To avoid the effect of this priority in the line of conveyance, respondents in the original bill, Wilcox and McClendon, insist that the foreclosure and deed by and from Harsh was champertous on account of adverse holding to which we have adverted. We have indicated that these lands were subject to and held by said widow of Marion England under her quarantine right from 1865 to the time of her death in 1920. The right of remaindermen to transfer the title or interest soheld must be admitted. Possession of land by or under persons having a contingent or limited estate is not such as to avoid a deed made by the owner for champerty and maintenance. That is to say, "adverse possession by one who is estopped to deny the title of the actual owner is not such a holding as will affect the deed made by such owner." It follows that the possession which will avoid a deed for champerty "must be actual, visible, exclusive and hostile." 11 C. J. pp. 256, 260, 261, § 46; Stringfollow v. T. C. I. R. Co., 117 Ala. 250, 22 So. 997; Williams v. Hatch, 38 Ala. 338; Perry v. Eagle Coal Co.,170 Ky. 824, 186 S.W. 875.

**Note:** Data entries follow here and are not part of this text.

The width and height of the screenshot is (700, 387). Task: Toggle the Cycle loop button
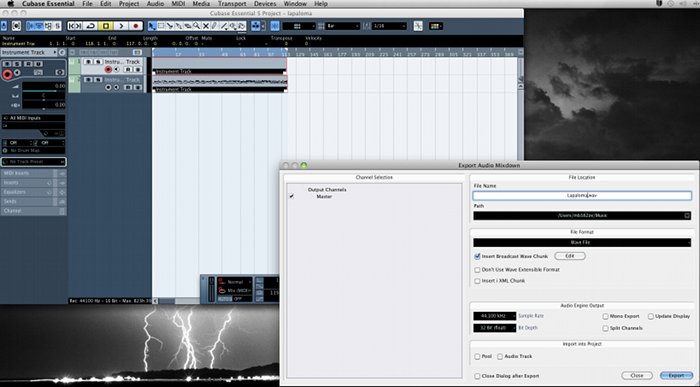click(x=91, y=26)
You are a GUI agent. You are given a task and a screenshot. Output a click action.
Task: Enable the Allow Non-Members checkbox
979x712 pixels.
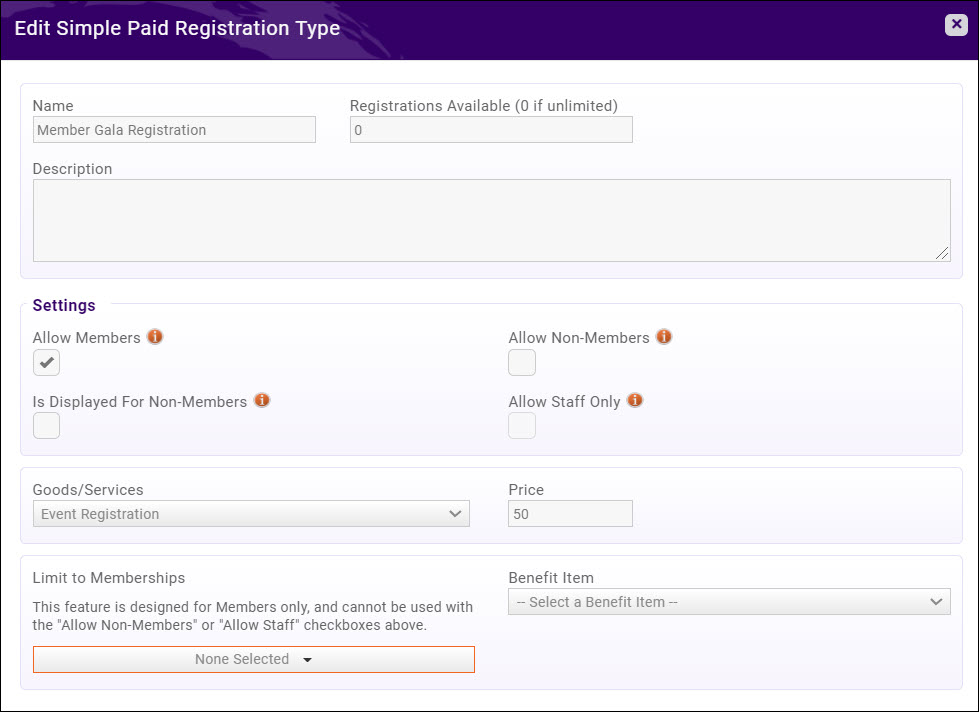(x=521, y=362)
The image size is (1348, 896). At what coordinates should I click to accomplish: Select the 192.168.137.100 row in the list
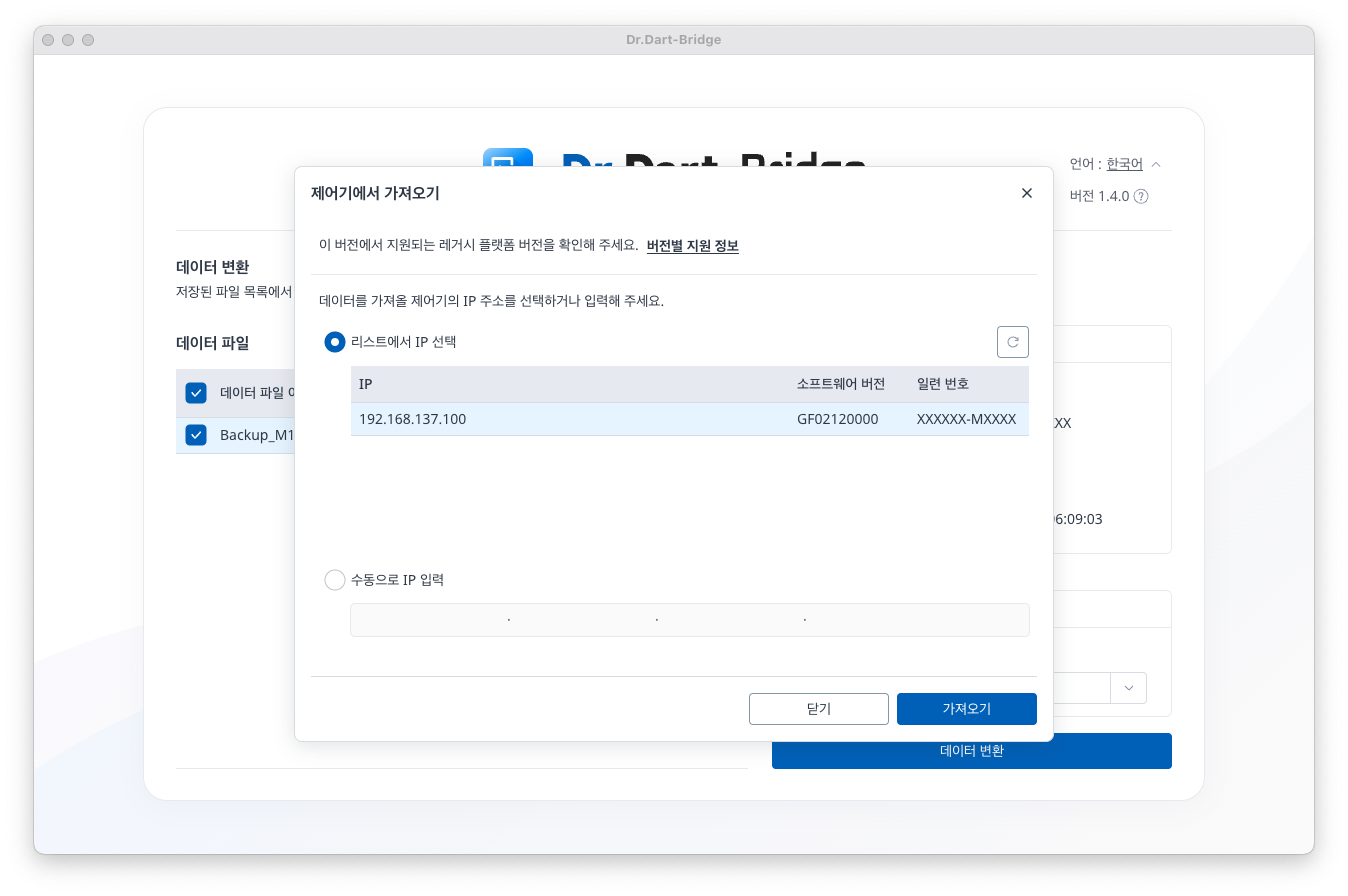click(x=689, y=419)
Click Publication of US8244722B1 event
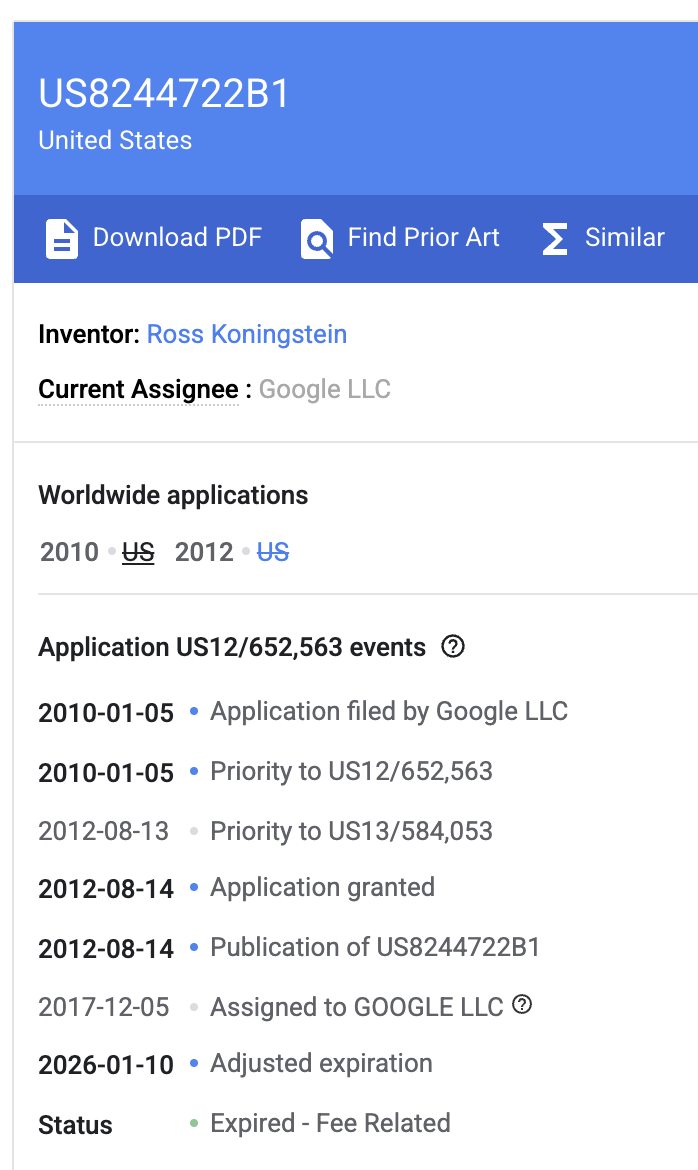698x1170 pixels. [375, 947]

The St. Clair Hotel Company having shown its legal title to some interest in the land, the burden of avoiding it by showing their defense of superior title by adverse possession, as they have undertaken to do, is upon Wilcox and McClendon. Weaver v. Blackmon, 212 Ala. 681, 103 So. 889; Burkett v. Newell,212 Ala. 183, 101 So. 836.

It follows from a careful consideration of the evidence that so far as concerned the interest of J. J. England the hotel company acquired that through foreclosure of the Goodwin-Harsh mortgage; and this vested interest to the remainder or reversion was not divested by the possession of the widow from 1865 to 1920 under her quarantine right.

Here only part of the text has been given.